__Directive__. Count the lines below that contain the string "Instruction", where uppercase and lowercase must match. Reply with the number alone.

▼▼▼

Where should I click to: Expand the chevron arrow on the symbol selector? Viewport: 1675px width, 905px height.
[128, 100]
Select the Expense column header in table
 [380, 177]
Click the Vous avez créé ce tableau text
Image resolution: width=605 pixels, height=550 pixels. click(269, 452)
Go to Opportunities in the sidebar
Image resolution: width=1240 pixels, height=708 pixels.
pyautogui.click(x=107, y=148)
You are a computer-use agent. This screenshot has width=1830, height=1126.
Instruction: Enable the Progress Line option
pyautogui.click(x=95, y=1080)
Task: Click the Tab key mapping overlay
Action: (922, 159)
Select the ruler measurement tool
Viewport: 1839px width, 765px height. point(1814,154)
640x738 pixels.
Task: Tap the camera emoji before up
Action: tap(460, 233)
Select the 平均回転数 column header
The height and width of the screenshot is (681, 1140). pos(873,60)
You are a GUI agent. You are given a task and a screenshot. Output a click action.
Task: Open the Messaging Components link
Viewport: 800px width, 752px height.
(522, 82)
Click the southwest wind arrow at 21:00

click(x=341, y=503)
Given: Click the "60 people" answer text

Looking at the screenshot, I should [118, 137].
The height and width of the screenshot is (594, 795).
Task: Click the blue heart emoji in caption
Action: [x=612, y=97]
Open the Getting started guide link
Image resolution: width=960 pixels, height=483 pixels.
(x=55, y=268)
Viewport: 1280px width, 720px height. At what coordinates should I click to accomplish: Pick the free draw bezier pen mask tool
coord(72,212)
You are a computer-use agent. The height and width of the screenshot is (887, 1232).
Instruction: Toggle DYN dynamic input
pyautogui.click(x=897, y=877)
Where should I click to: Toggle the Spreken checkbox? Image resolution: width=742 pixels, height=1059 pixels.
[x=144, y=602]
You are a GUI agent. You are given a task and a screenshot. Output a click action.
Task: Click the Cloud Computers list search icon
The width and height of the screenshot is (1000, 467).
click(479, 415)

▲▲▲

__Answer for this exercise__. 2